Jair Messias Bolsonaro, 64 anos, recém-eleito em dois turnos como Presidente da República Federativa do Brasil, foi exímio estrategista na sua carreira militar e política. Sua biografia e entrevistas, depois do pleito vitorioso, nos permitem essa pronta verificação. É um dos seis filhos do dentista prático Perci Geraldo Bolsonaro, falecido, e da dona de casa Olinda Bonturi Bolsonaro. Nasceu em Glicério-SP, região de Araçatuba/Tupã/Birigüi, embora tenha sido registrado em Campinas-SP. Ainda era criança quando a família mudou-se para a cidade de Eldorado, no Vale do Ribeira, que fica na bacia hidrográfica do Rio Ribeira de Iguape, ao sul do estado de São Paulo e leste do Paraná, onde se conserva a maior área de Mata Atlântica ainda existente no Brasil, também produtora de erva-mate e bananas, às margens da Rodovia Regis Bitencourt, que liga ambos os estados. Ele foi casado desde 1979 com Rogéria Nantes Nunes Braga com quem teve os filhos Flávio, Carlos e Eduardo. Depois, teve um período de união estável com Ana Cristina Siqueira Valle, de cujo casamento teve o filho Jair Renan, em 1998. Em 2007 se casa com Michelle de Paula Firmo Reinaldo, cujo enlace religioso foi celebrado posteriormente pelo pastor Silas Malafaia. Desta união nasceu a filha Laura.

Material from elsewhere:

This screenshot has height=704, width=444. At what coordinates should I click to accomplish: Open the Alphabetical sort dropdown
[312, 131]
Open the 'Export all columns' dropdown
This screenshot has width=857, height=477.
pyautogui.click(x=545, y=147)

                  A inclinação do jovem Jair para a carreira militar deve ter sido influenciada pela grande presença de tropas do exército no Vale do Ribeira, na década de 1970, quando ali se formou um núcleo guerrilheiro com o objetivo de combater a ditadura militar sob o comando de um desertor do nosso exército, o Capitão Lamarca. Conhecedor da mata, de onde extraía palmitos, ele afirmou, em entrevista à TV, que serviu como guia para soldados e oficiais que combatiam a guerrilha. Imagino que, também, aí tenha se esculpido a sua personalidade de ódio às esquerdas. Fez estudos de oficialato na AMAN – Academia Militar das Agulhas Negras, em Resende-RJ, o curso de paraquedismo militar na Brigada Paraquedista do Rio de Janeiro, além de bacharelar-se pela Escola de Educação Física do Exército.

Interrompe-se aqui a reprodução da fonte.